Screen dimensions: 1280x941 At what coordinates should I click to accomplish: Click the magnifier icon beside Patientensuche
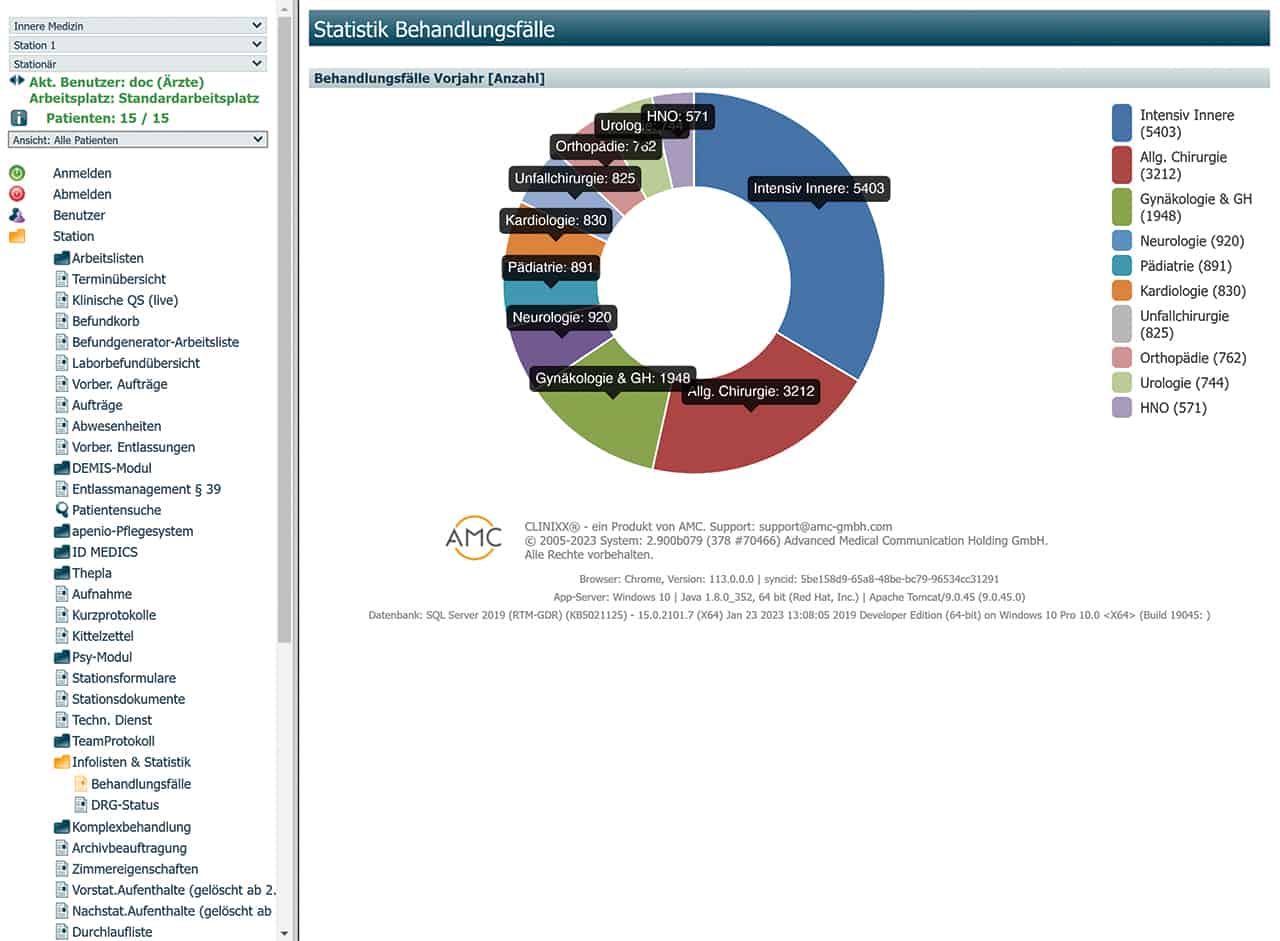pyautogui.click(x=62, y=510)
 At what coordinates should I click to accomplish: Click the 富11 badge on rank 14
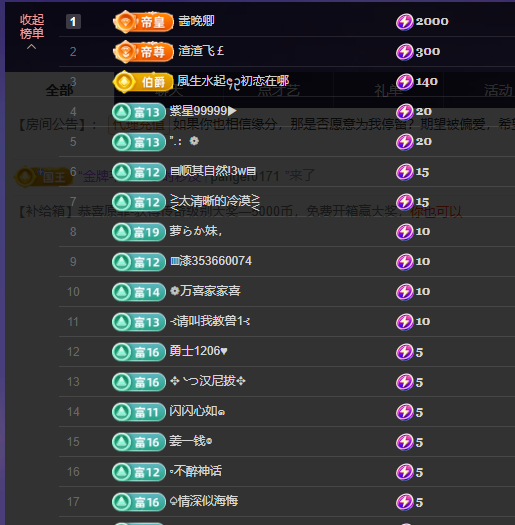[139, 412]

...

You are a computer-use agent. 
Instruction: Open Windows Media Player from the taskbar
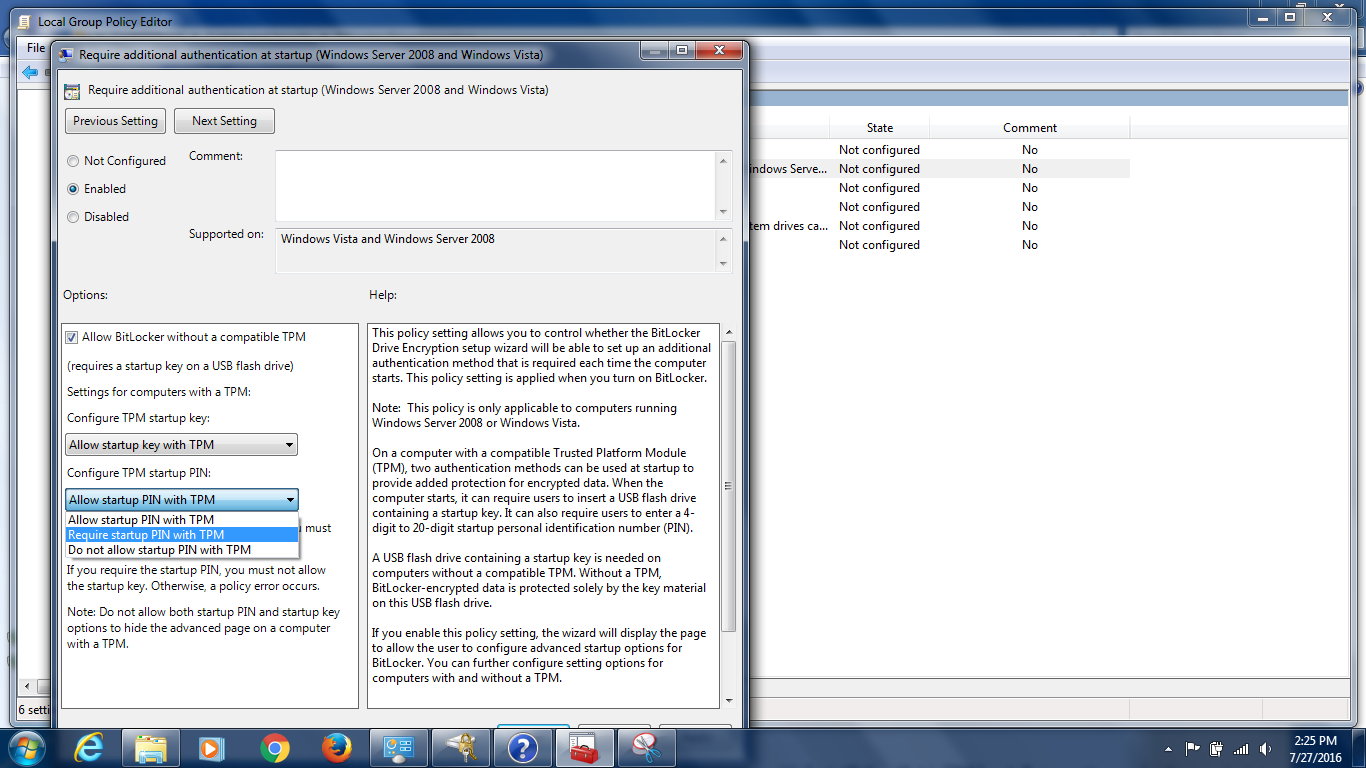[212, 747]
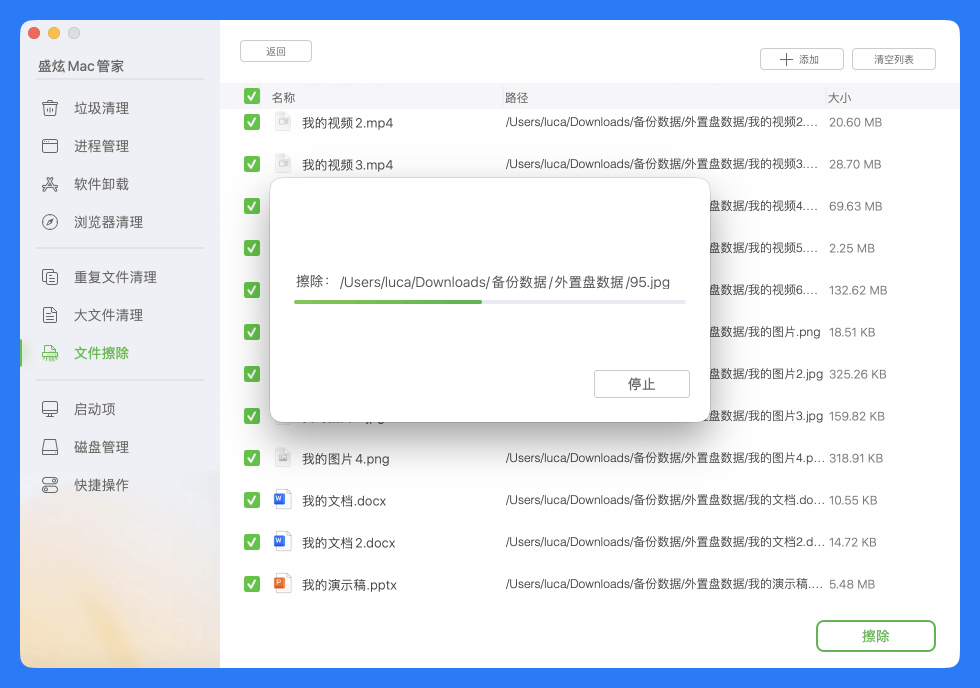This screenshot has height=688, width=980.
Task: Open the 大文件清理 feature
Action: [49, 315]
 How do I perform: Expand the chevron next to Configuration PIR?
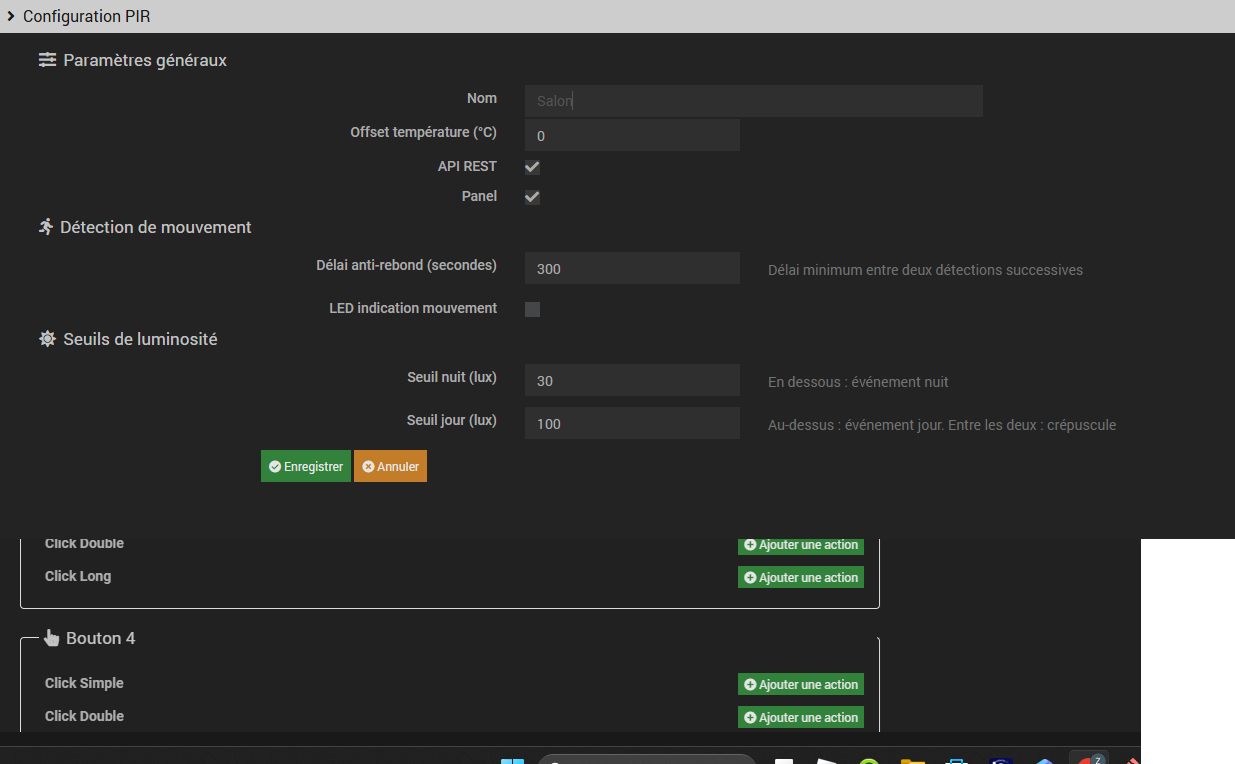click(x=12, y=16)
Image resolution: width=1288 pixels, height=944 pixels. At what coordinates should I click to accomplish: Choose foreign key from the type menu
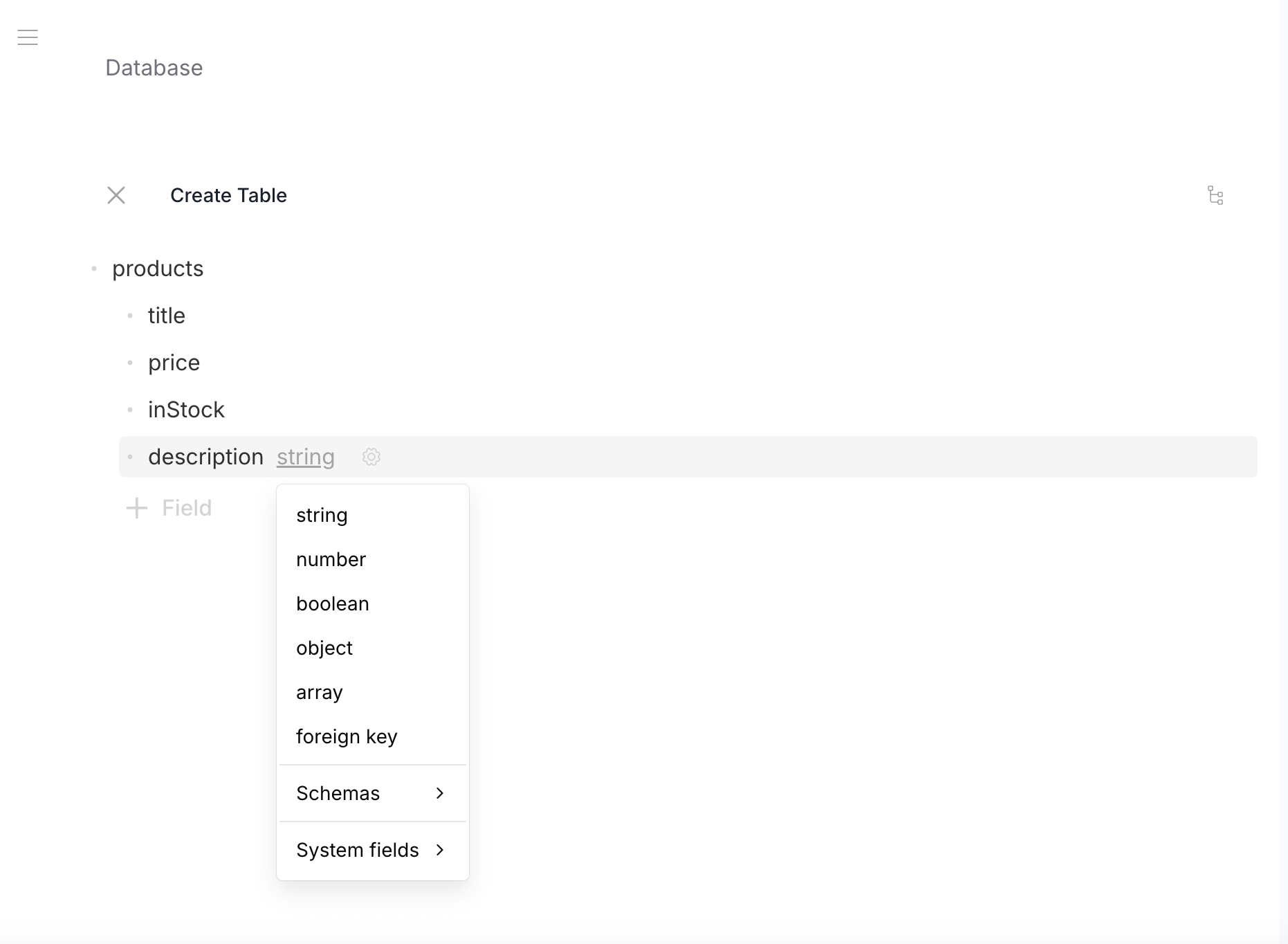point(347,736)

...

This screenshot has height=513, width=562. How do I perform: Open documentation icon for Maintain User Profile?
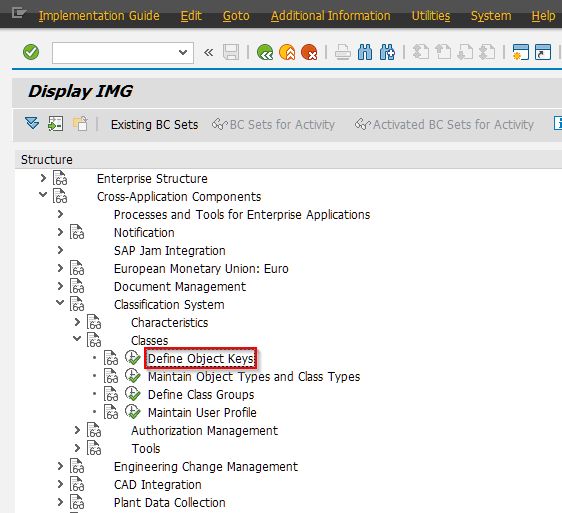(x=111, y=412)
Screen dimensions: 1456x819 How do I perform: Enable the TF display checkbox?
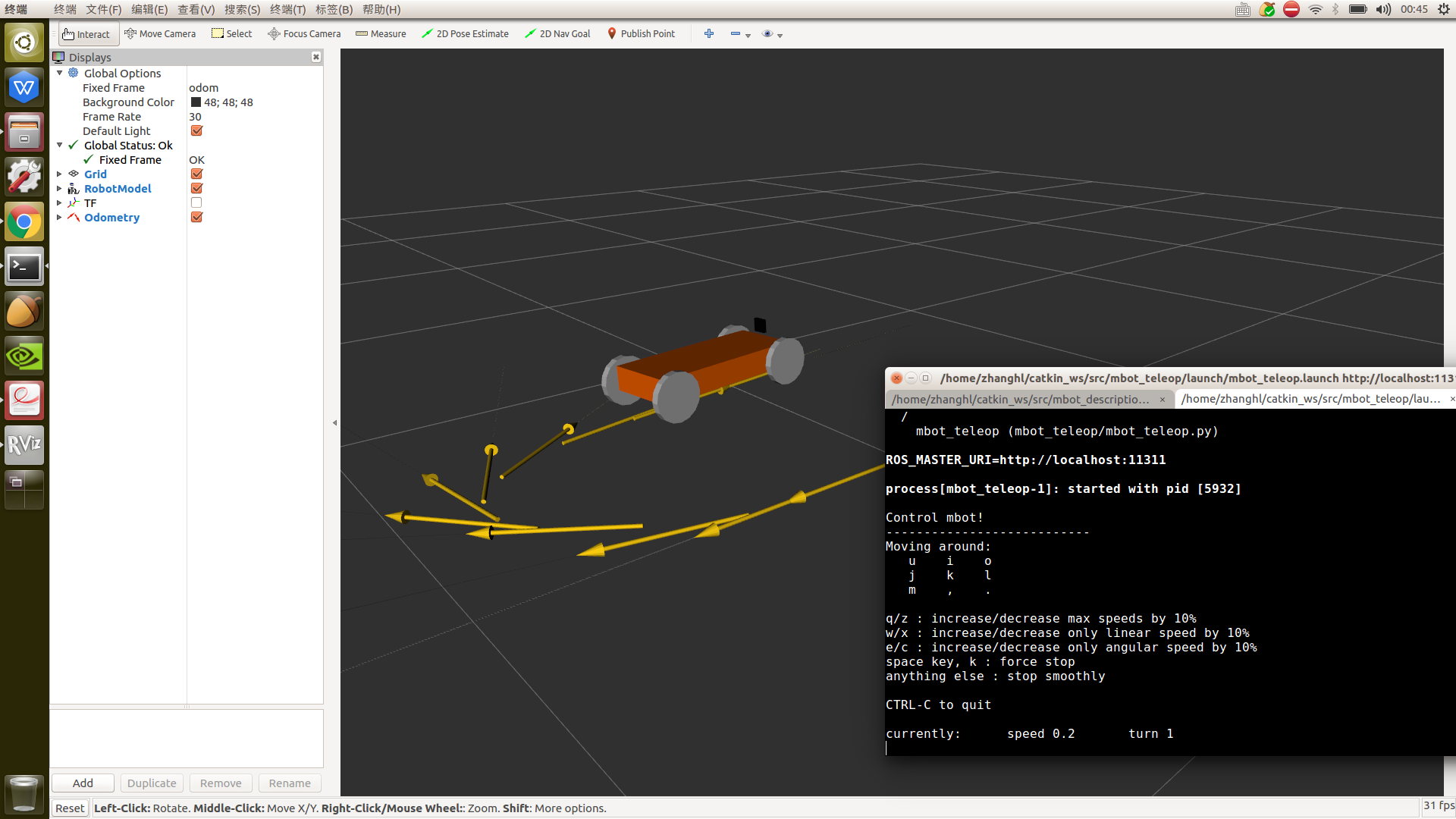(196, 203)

- **Description of the task**:
Please tally the lines in the entries above that contain the word "Open", matching case exactly, and reply with the number alone.

- **Answer to the problem**:
3